**CONSIGNES:**
[A] Reproduisez le passage du texte sur la pige compris entre "Un client qui" et "pas toujours raison.", ces deux extraits inclus.
[B] Poursuivez le texte sur la pige à partir de l'endroit où il s'arrête.

Par Jean Benoît Nadeau, Prix René-Lévesque 1994
"La pige, c'est une business". Quand Richard Martineau de Voir m'a dit cela à l'été 1989, j'ai trouvé la réponse un peu courte. J'étais alors pigiste depuis deux ans. Je gagnais à peine 10 000 dollars par année. Et je cherchais des conseils. La réponse de Martineau m'a refroidi, je l'avoue, mais j'ai fait l'effort d'être d'"affaires".
Je me suis surpris à parler comme Martineau trois ans plus tard, au cours d'un dîner avec André G. Côté, le président de l'AJIQ. Côté y est allé d'une envolée oratoire sur les hosties de boss, inspirée sans doute de son passage à la CSN. Je lui ai répliqué qu'un pigiste n'a pas de patron, seulement des clients; pas de salaire, seulement des revenus; pas de job, seulement trop d'ouvrage.
Oui, il existe trop de pigistes pauvres, mais bien plus de pauvres pigistes qui ne comprennent pas ce qu'ils font. Un pigiste qui prend son client pour un patron se fera exploiter, nécessairement.
Un patron, ce n'est pas un client. LE patron, on le tolère à la semaine longue en échange d'un salaire et d'avantages sociaux. Le patron est également le propriétaire du travail de son employé qui peut se syndiquer s'il n'est pas content. Le client, lui, vous le verrez seulement s'il passe une commande. Il ne paiera que s'il reçoit une facture de son fournisseur. En cas de litige, soyez créatif: un fournisseur doit avoir d'autres arguments que ceux de la CSN.
Un client qui se prend pour un patron, en vous interdisant d'écrire ailleurs, par exemple, ou en refusant de discuter d'affaires, doit être remis à sa place. Il suffit de le laisser sécher deux, trois ou quatre mois, le temps de trouver un client moins chiant. Le bon client est remplaçable. S'il devient confus, cavalier, croche, vicieux, et s'il paie mal en plus, vous n'êtes pas obligé de le supporter et vous gagnez à l'abandonner parce que vous pourrez vous consacrer à vos bons clients. Contrairement à l'adage, le client n'a pas toujours raison.

**DONNÉES SOURCES:**
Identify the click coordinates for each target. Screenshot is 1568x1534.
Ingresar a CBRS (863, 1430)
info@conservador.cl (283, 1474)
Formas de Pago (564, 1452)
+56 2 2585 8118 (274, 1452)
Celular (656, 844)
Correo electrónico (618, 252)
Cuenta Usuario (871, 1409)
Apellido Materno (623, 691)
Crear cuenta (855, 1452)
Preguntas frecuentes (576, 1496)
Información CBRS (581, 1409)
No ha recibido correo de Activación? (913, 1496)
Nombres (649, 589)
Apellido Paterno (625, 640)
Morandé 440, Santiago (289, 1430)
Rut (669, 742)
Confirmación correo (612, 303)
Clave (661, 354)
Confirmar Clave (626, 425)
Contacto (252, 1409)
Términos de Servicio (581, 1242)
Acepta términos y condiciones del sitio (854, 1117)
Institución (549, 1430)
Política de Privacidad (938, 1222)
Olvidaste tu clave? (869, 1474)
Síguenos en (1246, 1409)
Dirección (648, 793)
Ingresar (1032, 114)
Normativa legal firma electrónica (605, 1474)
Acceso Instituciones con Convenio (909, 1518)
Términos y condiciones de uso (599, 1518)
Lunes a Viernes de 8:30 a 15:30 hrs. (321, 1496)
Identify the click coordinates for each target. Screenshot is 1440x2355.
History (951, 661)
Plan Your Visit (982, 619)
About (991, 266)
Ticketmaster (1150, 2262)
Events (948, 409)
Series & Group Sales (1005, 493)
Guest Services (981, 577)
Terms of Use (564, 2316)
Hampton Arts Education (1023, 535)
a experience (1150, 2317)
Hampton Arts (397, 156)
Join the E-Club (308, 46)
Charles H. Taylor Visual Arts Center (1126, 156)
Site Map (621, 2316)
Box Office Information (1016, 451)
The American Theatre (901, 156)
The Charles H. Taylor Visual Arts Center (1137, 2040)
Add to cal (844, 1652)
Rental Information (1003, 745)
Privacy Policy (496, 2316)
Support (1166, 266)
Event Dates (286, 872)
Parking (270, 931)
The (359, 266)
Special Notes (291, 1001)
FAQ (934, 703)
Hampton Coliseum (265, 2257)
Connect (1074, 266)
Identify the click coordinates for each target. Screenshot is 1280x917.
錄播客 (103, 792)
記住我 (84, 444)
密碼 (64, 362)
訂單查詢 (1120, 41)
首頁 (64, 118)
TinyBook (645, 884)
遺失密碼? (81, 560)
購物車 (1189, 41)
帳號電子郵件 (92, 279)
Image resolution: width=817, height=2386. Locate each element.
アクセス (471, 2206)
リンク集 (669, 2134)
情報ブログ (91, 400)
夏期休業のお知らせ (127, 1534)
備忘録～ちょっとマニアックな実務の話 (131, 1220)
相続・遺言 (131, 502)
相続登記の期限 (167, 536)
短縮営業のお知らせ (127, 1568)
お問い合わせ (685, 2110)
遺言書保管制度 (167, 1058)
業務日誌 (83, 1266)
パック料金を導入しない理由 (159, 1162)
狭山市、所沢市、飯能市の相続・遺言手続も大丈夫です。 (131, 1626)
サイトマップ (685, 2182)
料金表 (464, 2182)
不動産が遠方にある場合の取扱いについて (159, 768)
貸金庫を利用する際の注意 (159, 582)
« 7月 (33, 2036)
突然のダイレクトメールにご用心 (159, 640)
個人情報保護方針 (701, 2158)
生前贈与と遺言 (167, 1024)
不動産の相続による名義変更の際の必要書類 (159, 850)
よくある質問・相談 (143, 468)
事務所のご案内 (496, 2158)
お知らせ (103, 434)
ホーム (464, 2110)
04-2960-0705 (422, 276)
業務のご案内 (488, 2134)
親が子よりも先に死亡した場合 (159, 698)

**RÉPONSES PAR CONSIGNE:**
[A]
Un client qui se prend pour un patron, en vous interdisant d'écrire ailleurs, par exemple, ou en refusant de discuter d'affaires, doit être remis à sa place. Il suffit de le laisser sécher deux, trois ou quatre mois, le temps de trouver un client moins chiant. Le bon client est remplaçable. S'il devient confus, cavalier, croche, vicieux, et s'il paie mal en plus, vous n'êtes pas obligé de le supporter et vous gagnez à l'abandonner parce que vous pourrez vous consacrer à vos bons clients. Contrairement à l'adage, le client n'a pas toujours raison.

[B]
Démolissons un mythe tenace: les pigistes ne sont pas mal payés. Au sens de l'impôt, ils ne perçoivent pas un salaire, mais un revenu d'entreprise. Et ça fait une sacrée différence! Un pigiste vit mieux avec un revenu brut de 30 000 dollars (le mien) qu'un salarié qui gagne 45 000 dollars brut. Le pigiste a le droit de déduire un tiers du loyer, les trois quarts de l'auto, ses livres, ses interurbains, les fleurs, le resto, les voyages. De plus, le pigiste reçoit le plein montant de son travail, et non un salaire amputé par l'impôt à la source et la prime d'assurance-chômage.
Les pigistes se plaignent à tort d'être sous-payés. En vérité, ils se sont tous enfantés dans la misère noire. Rien d'affreux là-dedans: je ne connais aucune entreprise en démarrage dont les affaires florissent tout à coup, à plus forte raison si le néo-entrepreneur ne connaît rien à son métier. À mes débuts, j'écrivais bien, mais j'ignorais même la différence entre un angle et un sujet. Et je n'étais pas le seul ignorant! C'est même étonnant que tant de pigistes passent à travers.
80% des entreprises en démarrage ne tiennent pas le coup plus de cinq ans, par manque de talent, de pot, ou de volonté. Etre en affaires, ça veut dire se lever de bonne heure ou se coucher tard, parfois les deux. Si vous ne l'admettez pas, le marché de la pige ne vous admettra jamais.
(Première publication: L'indépendant, septembre 1994. Toute reproduction de ce texte est autorisée et encouragée... si l'auteur est d'accord.)